Interest Expense. Interest expense for the nine months ended September 30, 2017, was approximately $4.6 million, compared to approximately $6.0 million for the nine months ended September 30, 2016. The decrease in interest expense was due to lower borrowings outstanding and a lower effective interest rate.

Liquidity and Capital Resources

Our ability to finance our operations, fund our capital expenditures and acquisitions, meet or refinance our debt obligations and meet our collateral requirements will depend on our future cash flows. Our ability to generate cash is subject to a number of factors, some of which are beyond our control, including weather, oil and natural gas prices, operating costs and maintenance capital expenditures, as well as general economic, financial, competitive, legislative, regulatory and other factors. Historically, our primary use of cash has been for debt reduction, capital spending, including acquisitions and distributions.

Since November 2014, oil prices have been extremely volatile, impacting the way we conduct business. In response, we have implemented a number of adjustments to strengthen our financial position. We have continued to hedge a portion of our production to limit downside and volatility in the prevailing commodity price environment. We have aggressively pursued cost reductions to improve profitability and maximize cash flows. We further reduced the Partnership’s weighted average cash operating break-even costs per Boe with the July 2016 divestiture of our higher cost Hugoton core area and the properties acquired through the August 2016 Permian Bolt-On acquisition, which carry a lower cost profile on a relative basis. Additionally, in the third quarter 2015, we indefinitely suspended our quarterly cash distributions on common units.

Our liquidity position at September 30, 2017, consisted of approximately $2.6 million of available cash. Our borrowing base is redetermined in the spring and fall of each year. Depending on a number of financial and operating factors that can materially influence the cash flow generation of our business, including but not limited to, future oil and natural gas prices, sales from produced oil and natural gas volumes, and cash operating expenses, we could breach certain financial covenants under the revolving credit facility, which would constitute a default under the revolving credit facility. Such default, if not cured, would require a waiver from our lenders to avoid an event of default and, subject to certain limitations, subsequent acceleration of all amounts outstanding under the revolving credit facility and potential foreclosure on our oil and natural gas properties.

(Stored items)
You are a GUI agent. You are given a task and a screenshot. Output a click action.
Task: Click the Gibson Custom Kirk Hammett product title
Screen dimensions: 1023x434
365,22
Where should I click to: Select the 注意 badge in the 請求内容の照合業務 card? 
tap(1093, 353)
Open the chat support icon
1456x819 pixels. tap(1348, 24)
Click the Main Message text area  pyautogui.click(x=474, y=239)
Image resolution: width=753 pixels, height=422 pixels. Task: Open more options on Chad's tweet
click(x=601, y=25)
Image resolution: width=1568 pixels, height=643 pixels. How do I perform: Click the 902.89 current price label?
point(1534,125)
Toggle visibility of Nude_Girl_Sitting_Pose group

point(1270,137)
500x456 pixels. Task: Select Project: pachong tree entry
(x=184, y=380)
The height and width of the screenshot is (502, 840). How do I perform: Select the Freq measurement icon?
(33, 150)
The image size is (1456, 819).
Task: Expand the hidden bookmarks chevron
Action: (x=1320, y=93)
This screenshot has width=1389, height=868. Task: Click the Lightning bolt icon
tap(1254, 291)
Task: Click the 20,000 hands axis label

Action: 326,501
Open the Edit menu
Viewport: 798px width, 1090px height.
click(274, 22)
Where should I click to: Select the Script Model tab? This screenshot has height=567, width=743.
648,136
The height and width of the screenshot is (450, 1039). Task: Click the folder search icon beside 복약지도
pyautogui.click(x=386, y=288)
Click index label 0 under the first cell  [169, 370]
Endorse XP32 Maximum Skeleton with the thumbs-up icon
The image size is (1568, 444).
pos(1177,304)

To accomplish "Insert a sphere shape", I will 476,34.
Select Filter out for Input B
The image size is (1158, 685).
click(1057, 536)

▶ _GOAL OF THE EXERCISE_
Using the financial excerpt above, explain in one to three sentences why interest expense dropped for the nine months ended September 30, 2017.

▶ _RESULT OF THIS TASK_
Interest expense fell from approximately $6.0 million to approximately $4.6 million because the company had lower borrowings outstanding and a lower effective interest rate.